Quelli per cui si è innescato il conflitto e che noi occidentali, baluardi della civiltà e democrazia dovevamo salvaguardare. Stiamo bombardando porti e città, insieme ai civilissimi francesi e inglesi e ai Liberatori per eccellenza: gli americani.
21/03/2011

Era inevitabile che si arrivasse anche questa volta ad un coinvolgimento italiano in una nuova guerra. Inutile cercare ipocramente di definirla in altri modi: sempre di guerra si tratta, e sono già morti civili innocenti. Quelli per cui si è innescato il conflitto e che noi occidentali, baluardi della civiltà e democrazia dovevamo salvaguardare. Stiamo bombardando porti e città, insieme ai civilissimi francesi e inglesi e ai Liberatori per eccellenza: gli americani.

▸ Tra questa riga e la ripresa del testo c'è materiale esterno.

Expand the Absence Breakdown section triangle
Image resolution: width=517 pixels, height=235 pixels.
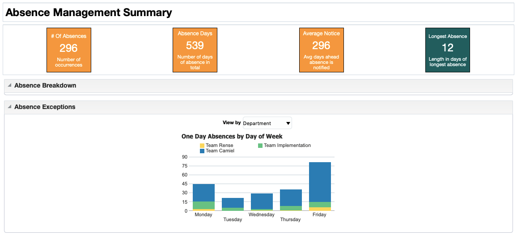tap(9, 85)
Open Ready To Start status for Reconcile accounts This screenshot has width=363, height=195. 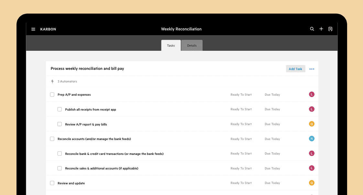pos(241,139)
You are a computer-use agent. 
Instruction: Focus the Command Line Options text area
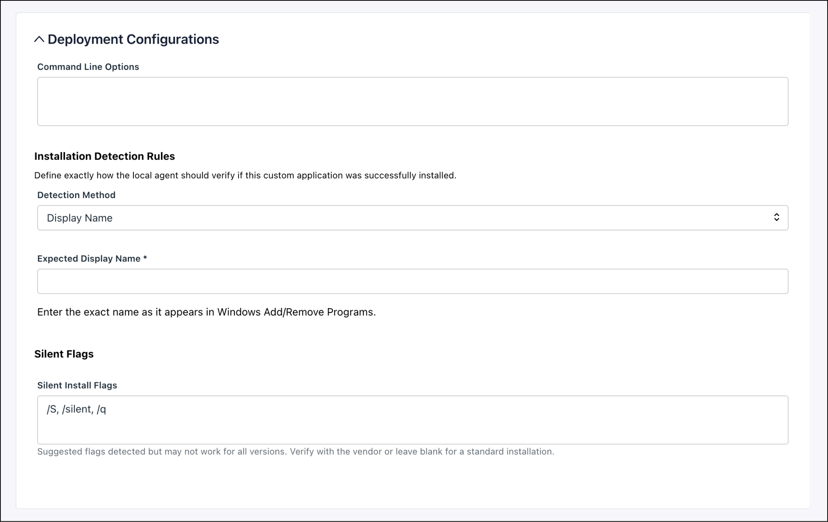[413, 101]
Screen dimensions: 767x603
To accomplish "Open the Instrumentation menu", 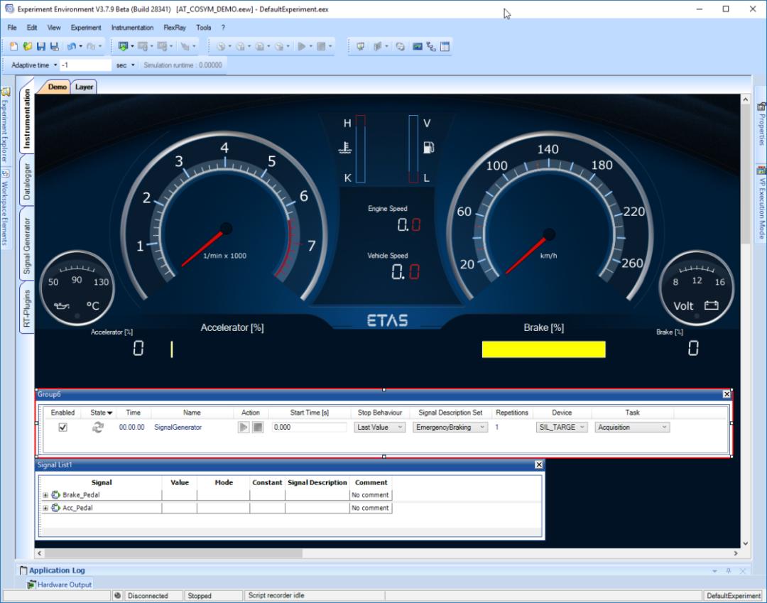I will [132, 28].

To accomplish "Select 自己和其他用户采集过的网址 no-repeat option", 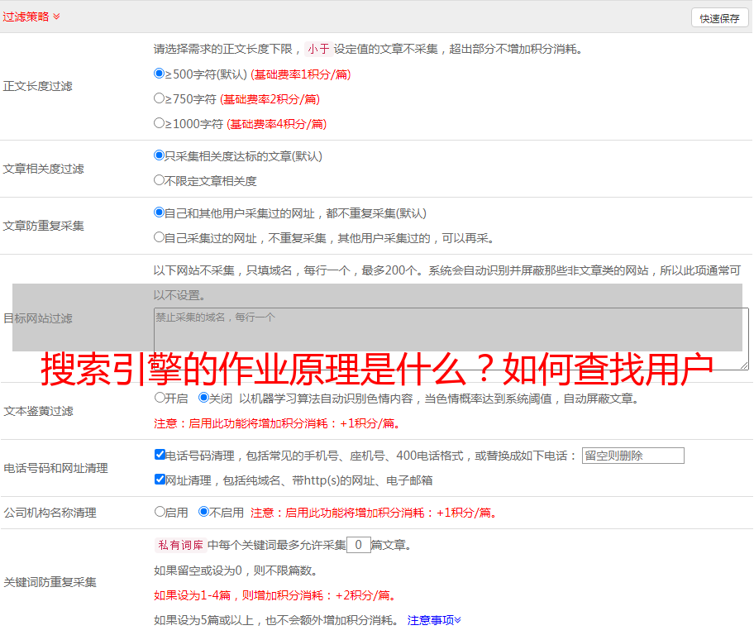I will [160, 212].
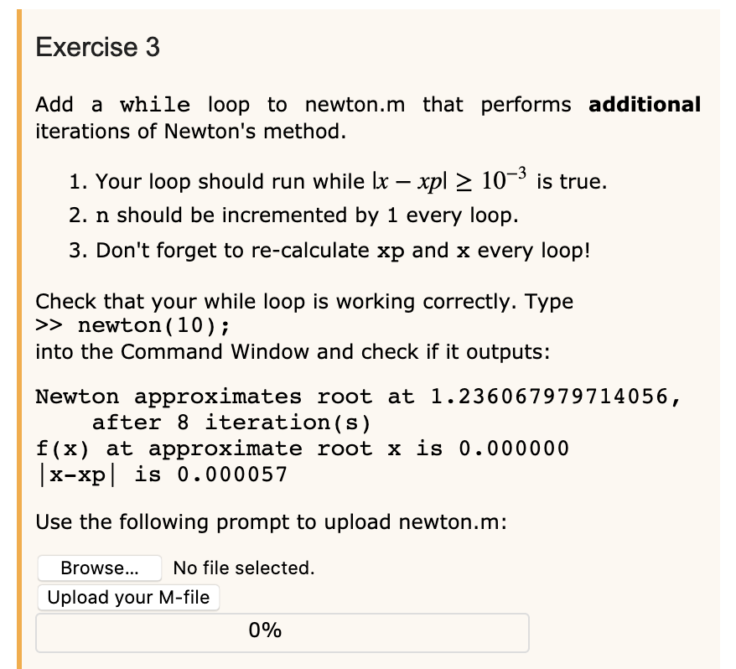The height and width of the screenshot is (669, 736).
Task: Click the '>>' command prompt symbol
Action: (49, 325)
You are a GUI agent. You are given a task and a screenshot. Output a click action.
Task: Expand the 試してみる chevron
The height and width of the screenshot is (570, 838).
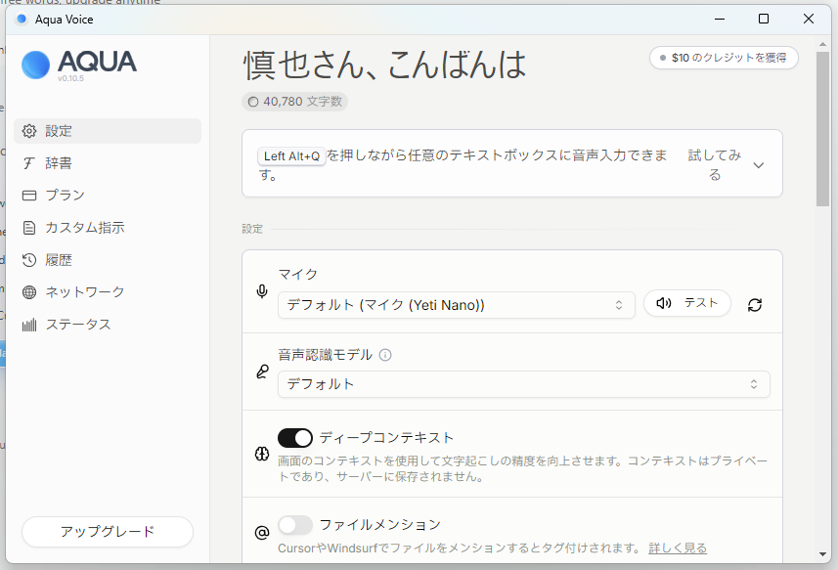tap(759, 165)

Bravi siamo proprio bravi. Stiamo salvando i libici da chi? Da Gheddafi o dai ribelli? Ma chi sono questi ribelli? Quelli che hanno detto che le forze pro Gheddafi nei primi giorni della rivolta avrebbero ucciso 10.000 persone e fatto 50.000 feriti? Quelli che spalleggiati da giornalisti televisivi e della carta stampata di quasi tutti i giornali o televisioni nazionali e internazionali hanno tentato di proprinarci incessantemente con servizi in cui non si capiva chi sparava e a chi sparava, fosse comuni che di comune non avevano niente. Sappiamo bene oramai che una bugia ripetuta quotidianamente e incessantamente alla fine diventa una verità e purtroppo questo è successo.
Ora vorrei solo porre una domanda ai nostri lettori: cosa direste se le forze armate libiche rispondessero alle nostre azioni di guerra bombardando le nostre coste o le nostre città?